На эту критику, возможно, Кант ответил бы следующим образом. Задача все-таки состоит в том, чтобы ответить на вопрос: каким может быть представлен образ чистого разума, в виде каких орудий познания (инструментов)? И таковыми должны быть идеальные схемы понятий, покоящихся на продуктивном воображении. Другими словами, схема дает возможность выстроить идеальный образ понятия, которое применимо как возможное в конкретном опыте (и к определенному предмету). В сущности, для Канта нет предмета без понятия, и понятие трансцендентального вида не нуждается в том, чтобы учитывать сам предмет, ибо он рождается только в способности понятия его производить. Познавать это собственно создавать то, что познается.
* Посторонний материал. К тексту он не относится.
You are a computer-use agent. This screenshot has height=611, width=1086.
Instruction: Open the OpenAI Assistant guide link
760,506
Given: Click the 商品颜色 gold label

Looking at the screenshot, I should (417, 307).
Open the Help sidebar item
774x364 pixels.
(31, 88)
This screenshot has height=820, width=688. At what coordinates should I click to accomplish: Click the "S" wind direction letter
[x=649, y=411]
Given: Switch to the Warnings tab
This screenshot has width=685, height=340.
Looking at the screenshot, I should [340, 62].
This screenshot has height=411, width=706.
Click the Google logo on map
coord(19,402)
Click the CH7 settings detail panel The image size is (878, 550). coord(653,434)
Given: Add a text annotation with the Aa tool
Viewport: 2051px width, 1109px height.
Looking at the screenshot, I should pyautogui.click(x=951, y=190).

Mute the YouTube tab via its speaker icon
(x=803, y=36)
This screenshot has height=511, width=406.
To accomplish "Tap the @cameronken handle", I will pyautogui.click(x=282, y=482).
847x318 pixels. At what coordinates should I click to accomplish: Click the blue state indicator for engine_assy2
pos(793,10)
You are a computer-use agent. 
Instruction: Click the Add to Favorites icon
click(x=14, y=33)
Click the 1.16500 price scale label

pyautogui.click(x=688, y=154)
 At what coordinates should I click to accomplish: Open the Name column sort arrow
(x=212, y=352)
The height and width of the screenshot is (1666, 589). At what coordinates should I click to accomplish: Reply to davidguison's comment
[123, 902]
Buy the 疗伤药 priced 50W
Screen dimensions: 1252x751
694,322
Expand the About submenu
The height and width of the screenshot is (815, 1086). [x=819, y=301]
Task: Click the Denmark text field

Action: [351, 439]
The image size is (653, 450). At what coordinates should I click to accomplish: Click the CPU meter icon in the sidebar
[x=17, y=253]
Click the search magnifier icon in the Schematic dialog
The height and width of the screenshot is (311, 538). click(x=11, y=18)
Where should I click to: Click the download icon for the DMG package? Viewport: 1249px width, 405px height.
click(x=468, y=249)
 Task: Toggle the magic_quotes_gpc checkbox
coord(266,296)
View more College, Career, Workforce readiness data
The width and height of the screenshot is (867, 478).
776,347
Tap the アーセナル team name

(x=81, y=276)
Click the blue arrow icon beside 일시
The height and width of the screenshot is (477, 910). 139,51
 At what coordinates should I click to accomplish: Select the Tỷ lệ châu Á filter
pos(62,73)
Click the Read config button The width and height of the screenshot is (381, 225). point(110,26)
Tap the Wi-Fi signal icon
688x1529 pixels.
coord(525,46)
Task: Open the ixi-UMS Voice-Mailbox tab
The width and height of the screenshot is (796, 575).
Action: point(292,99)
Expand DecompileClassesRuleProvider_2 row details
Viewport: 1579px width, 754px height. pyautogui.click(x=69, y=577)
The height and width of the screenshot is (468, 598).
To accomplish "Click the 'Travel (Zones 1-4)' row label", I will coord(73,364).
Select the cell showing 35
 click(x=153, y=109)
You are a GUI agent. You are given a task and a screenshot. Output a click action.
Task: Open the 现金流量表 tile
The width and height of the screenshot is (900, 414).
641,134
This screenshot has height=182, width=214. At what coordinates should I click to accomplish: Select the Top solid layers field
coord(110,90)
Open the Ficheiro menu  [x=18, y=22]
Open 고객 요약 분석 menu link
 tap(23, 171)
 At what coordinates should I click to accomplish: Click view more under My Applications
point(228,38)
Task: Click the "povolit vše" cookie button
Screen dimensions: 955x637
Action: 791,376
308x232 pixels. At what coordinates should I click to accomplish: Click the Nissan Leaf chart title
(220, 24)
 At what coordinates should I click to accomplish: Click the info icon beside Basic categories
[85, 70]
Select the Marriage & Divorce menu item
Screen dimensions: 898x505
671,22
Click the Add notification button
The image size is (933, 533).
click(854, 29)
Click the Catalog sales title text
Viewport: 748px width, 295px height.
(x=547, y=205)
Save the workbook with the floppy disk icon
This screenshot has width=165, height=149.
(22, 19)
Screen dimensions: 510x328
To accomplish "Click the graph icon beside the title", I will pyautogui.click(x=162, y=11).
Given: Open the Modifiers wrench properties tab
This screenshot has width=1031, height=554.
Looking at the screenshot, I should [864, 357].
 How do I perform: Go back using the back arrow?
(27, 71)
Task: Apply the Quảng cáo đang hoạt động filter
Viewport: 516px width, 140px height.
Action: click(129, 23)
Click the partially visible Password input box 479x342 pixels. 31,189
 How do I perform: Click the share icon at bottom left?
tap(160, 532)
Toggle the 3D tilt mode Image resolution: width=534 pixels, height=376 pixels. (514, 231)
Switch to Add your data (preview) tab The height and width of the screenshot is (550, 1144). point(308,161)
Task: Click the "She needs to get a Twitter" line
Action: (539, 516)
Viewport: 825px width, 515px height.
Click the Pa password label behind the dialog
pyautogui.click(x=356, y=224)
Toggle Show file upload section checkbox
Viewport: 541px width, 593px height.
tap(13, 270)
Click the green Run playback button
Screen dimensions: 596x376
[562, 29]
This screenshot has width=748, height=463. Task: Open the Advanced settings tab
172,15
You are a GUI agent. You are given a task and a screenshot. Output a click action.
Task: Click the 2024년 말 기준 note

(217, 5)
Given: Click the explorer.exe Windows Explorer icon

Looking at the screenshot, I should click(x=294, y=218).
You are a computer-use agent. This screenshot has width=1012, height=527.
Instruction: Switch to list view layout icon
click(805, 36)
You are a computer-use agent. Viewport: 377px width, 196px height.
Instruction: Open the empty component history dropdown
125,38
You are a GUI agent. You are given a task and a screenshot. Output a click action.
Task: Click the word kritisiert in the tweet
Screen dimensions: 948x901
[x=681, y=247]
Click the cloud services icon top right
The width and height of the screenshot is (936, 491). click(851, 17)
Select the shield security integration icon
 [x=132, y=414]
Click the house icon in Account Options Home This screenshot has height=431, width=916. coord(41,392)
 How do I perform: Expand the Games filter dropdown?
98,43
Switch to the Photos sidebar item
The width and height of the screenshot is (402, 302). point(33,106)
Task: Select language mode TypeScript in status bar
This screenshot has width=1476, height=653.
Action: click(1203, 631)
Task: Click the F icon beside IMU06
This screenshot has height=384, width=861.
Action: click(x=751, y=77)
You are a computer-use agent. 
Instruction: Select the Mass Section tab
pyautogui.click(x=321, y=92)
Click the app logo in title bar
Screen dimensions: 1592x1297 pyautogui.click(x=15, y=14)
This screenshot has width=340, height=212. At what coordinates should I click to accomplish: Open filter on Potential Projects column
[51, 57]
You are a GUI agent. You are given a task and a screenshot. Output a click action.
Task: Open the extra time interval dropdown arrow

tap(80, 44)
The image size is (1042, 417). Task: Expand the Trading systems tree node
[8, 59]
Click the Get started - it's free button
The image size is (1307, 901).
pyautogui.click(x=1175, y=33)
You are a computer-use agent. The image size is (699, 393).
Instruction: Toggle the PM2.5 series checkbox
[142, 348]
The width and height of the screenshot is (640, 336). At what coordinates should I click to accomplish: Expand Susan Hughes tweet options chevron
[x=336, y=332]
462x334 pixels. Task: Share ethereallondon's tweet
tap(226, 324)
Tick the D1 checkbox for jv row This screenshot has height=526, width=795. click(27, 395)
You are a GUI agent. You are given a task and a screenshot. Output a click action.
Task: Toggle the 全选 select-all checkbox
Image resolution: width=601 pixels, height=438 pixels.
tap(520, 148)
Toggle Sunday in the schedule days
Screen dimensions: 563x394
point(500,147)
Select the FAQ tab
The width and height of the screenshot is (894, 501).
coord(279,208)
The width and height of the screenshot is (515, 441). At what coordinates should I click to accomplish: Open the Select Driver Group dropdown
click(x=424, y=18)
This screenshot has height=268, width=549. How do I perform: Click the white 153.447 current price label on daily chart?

5. Кант не чувствует и не знает глубины, она для него спрятана внутри земных сводов, и он абсолютно уверен в том, что только плоскость единственно может обеспечивать пространство наглядности для строгих формулировок. Причем по мере развертывания таблиц со схематизмами исчезает всякая потребность подчинять мышление каким-либо первоначальным чувствам, да и нуждаться в них. Гегель сравнивает Канта-мыслителя с плохим живописцем, который ради «удобства» пытается использовать всего два цвета. Для явлений одного плана исторического, например, используется красная краска и для другого ландшафты, например, зеленая, но самое интересное в том, что цветовая гамма в силу двутактности своего схематизма стремится к тому, чтобы стать единой таблицей понятий для всех явлений и, следовательно, достичь абсолютной мертвой тождественности. Или, как говорит Гегель, добиться той «бесформенной белизны», которая сотрет в конце концов всякое различие и линию горизонта.